China’s making enemies across Canada’s political spectrum

Instead of convincing Canadians to quake, Chinese trade truculence and abuse of Canadian citizens is hardening attitudes towards it

I was quite surprised to hear Conservative leader Andrew Scheer last night announcing a foreign policy approach that is more anti-China than much I’ve heard in recent years.

“We should engage in a way that how our values and our interest are in many respects incompatible with those of the Chinese government,” said Scheer in a speech last night in which he laid out his approach to foreign affairs.

He noted that many in Canada have seen China as a place with which to expand and diversify Canada’s export markets, “but in recent years it has become clear that China’s adversarial approach to Canada and the western democratic world has changed those expectations. This is deeply disappointing.”

He mentions the Canadian citizens jailed in China on trumped-up charges of espionage. Then he ties it to trade.

“We have known all of this for some time, yet for many years we looked the other way, as the allure of China’s market was too powerful to ignore. However, so long as China is willing to hold our exports hostage, all while committing human rights violations, we have no choice as Canadians but to consider other trading partners.” Those partners, he suggests, are most naturally “like-minded democracies.”
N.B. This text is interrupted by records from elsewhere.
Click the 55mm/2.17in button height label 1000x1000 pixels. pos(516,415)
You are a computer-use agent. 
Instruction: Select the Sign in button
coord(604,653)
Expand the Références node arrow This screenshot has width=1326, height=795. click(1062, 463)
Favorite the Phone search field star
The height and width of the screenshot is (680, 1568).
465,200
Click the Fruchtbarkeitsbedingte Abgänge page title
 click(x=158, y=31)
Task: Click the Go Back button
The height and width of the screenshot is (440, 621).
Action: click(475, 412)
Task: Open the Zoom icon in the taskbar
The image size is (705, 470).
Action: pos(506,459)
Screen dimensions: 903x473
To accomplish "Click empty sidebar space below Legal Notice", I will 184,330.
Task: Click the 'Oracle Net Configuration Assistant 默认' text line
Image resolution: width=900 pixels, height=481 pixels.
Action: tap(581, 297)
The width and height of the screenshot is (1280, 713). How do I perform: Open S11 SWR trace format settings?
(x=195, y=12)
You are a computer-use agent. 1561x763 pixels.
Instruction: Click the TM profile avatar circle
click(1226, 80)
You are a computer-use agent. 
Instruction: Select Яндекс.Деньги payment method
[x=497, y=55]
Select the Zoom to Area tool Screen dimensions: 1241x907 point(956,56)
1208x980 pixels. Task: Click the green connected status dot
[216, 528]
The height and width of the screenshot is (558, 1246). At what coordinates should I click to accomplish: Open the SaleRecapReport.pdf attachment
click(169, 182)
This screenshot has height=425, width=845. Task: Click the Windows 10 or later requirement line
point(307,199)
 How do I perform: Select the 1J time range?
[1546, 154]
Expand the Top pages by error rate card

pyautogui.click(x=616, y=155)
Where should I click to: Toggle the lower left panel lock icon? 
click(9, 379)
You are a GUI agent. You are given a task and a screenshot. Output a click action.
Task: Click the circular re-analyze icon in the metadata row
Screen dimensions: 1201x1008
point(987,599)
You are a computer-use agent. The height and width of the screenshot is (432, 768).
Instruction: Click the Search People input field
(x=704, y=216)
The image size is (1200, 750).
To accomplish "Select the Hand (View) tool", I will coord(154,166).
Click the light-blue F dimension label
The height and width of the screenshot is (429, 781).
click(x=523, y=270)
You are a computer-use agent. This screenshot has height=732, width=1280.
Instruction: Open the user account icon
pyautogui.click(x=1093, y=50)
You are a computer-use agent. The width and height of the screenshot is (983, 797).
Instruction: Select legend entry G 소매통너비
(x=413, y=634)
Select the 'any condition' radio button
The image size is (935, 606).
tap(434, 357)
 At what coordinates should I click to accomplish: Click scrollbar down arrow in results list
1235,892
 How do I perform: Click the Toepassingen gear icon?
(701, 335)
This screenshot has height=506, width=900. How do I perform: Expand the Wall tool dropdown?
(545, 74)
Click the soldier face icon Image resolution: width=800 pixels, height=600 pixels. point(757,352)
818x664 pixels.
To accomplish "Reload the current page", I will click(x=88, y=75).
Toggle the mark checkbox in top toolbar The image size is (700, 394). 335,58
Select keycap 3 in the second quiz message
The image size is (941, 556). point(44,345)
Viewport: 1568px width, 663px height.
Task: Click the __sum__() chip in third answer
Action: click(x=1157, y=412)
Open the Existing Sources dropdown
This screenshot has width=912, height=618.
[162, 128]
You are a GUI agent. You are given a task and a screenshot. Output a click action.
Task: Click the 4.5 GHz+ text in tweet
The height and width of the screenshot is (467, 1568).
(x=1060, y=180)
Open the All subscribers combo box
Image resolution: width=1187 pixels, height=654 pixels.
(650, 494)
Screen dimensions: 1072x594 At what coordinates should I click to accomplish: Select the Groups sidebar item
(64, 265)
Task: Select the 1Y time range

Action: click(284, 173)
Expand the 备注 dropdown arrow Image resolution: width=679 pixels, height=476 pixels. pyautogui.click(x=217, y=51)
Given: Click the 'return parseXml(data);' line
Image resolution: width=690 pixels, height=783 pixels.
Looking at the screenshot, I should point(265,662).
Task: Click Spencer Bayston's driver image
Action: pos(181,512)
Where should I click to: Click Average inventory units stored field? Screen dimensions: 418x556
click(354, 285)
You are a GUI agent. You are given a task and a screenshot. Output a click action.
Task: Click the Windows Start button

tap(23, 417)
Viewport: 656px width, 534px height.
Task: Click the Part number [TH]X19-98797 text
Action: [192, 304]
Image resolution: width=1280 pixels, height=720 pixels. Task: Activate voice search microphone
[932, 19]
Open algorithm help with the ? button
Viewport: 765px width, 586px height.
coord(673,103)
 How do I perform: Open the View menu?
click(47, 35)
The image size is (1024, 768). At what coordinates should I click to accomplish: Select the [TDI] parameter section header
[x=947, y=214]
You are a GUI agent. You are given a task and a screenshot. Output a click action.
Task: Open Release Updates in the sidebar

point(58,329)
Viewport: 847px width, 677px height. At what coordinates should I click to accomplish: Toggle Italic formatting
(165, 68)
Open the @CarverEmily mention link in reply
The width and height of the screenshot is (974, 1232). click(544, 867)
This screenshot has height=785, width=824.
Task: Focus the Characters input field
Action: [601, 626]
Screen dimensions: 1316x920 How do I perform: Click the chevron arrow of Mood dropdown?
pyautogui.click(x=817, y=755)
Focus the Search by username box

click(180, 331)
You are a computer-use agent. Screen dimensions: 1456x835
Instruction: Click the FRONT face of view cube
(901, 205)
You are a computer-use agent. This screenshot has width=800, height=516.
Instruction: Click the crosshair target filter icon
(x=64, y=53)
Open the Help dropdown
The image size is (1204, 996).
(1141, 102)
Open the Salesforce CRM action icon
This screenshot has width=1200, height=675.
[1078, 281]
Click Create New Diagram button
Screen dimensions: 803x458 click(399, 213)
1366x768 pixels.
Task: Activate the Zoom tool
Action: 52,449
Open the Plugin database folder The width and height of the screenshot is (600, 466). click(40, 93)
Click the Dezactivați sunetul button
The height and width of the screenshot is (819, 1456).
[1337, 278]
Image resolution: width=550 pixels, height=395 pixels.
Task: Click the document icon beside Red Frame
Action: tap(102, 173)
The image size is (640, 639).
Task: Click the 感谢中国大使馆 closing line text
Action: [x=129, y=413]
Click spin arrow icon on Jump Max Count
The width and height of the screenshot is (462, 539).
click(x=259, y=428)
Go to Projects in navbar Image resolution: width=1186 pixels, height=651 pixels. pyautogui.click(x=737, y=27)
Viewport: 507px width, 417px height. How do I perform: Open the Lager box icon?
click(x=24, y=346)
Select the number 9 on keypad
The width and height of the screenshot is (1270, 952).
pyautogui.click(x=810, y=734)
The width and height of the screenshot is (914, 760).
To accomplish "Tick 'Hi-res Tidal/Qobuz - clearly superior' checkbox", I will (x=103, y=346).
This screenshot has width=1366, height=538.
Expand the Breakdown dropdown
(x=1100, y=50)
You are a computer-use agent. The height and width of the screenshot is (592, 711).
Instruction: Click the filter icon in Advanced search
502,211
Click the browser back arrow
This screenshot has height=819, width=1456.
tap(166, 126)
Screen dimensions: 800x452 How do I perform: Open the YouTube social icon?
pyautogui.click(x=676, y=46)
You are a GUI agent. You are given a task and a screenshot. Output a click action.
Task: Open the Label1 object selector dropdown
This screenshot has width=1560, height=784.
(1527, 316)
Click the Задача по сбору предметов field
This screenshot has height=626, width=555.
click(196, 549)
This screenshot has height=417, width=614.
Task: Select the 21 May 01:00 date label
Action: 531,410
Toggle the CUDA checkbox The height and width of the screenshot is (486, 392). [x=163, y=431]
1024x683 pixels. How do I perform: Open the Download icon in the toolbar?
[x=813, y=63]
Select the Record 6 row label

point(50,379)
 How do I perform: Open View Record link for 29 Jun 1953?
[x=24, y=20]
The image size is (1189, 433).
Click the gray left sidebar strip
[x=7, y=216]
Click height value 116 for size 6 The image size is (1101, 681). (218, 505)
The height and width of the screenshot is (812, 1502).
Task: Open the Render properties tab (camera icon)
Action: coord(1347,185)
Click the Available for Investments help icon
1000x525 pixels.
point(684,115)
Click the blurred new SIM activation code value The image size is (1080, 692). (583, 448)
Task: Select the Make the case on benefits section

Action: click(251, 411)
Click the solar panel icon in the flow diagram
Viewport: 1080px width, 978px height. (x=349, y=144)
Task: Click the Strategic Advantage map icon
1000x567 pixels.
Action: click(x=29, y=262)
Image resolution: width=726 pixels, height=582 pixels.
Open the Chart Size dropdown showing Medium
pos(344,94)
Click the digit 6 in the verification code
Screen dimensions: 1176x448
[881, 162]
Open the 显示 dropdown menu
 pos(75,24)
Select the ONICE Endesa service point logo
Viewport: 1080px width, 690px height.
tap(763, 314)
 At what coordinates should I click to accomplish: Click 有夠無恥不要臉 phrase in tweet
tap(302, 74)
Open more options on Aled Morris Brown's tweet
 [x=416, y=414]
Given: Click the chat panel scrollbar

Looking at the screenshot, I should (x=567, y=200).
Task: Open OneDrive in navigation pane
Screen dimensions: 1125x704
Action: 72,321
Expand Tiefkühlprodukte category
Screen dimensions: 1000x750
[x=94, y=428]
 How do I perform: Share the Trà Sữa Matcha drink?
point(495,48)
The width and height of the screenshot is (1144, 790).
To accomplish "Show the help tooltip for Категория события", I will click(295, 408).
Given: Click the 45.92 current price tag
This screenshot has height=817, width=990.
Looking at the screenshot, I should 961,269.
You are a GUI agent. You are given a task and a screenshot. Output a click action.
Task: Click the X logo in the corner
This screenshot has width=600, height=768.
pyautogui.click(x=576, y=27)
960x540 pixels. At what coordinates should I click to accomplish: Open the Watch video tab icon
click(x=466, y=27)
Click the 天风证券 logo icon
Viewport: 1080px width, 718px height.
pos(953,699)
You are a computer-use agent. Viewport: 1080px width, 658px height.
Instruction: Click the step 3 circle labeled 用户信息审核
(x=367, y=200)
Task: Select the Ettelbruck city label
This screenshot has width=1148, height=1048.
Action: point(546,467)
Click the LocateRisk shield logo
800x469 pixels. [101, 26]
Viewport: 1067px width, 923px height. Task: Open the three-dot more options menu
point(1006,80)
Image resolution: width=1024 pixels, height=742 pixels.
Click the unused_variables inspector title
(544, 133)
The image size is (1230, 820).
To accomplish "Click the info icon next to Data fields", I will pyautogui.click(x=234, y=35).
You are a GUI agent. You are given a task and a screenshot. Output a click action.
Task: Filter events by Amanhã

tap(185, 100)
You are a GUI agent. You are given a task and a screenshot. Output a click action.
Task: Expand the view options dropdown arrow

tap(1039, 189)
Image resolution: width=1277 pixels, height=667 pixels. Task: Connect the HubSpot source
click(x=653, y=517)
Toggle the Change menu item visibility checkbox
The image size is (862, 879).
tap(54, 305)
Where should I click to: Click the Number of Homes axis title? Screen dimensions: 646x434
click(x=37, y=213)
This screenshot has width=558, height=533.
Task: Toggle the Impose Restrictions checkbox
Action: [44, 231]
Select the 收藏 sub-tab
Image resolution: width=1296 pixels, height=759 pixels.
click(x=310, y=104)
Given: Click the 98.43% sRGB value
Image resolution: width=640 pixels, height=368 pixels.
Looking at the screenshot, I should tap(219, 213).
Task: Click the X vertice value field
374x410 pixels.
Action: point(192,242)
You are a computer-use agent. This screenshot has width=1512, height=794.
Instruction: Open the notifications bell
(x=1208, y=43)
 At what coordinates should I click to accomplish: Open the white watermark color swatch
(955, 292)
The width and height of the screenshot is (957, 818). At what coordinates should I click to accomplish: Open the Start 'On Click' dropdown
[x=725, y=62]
Bang! There’s a shot into any hopes China had that it was going to split Canadian politics and people into pro-Beijing and anti-Beijing factions in the lead-up to the election. The Liberal government has been resolute in refusing to sell-out Canadian values to make China happy (so far, at least), and the Tories are claiming that they’d be tougher. Sometimes parties on the left like to side with foreign countries in disputes with western capitalist democracies (i.e. Venezuela’s Maduro regime), but last week an NDP MP pushed federal Agriculture Minister Marie-Claude Bibeau on when her government would push back against China’s insults to Canada. If anything, China’s actions appear to be forming a cross-party anger at the country, and that probably reflects Canadian public opinion. None of this is playing well – for China.

I was pleasantly surprised by the results I got in the last 24 hours from a Twitter poll I ran about whether Canada should retaliate for Chinese actions. Of the 313 people who responded (I’m not sure how many were Russian bots) 51 percent agreed with “Yes. Make them pay too,” 14 percent supported “Maybe, if they escalate,” and 15 percent signed on for “Yes: Gunboats up the river.” Only 20 percent agreed with “No. We’re small and weak.” People are getting their backs up about China.

I don’t know how many farmers are in that sample, although I have a heavy weighting of farmers and farm-related people in my follower base. Farmers are the most affected by Chinese belligerence so far, other than the jailed individuals in China, and probably more keen to get any deal they can to re-open the crucial Chinese market for Canadian canola. Yet I’ve heard few argue that Canada should give China whatever it demands. Farmers want access to China, but I expect most want a negotiated deal between equals and agreement-following parties, not a craven submission to a trade tyrant.

How’s this going to evolve? Who knows? But as we head towards a federal election, there aren’t too many signs that China is going to be able to divide and conquer the Canadian electorate.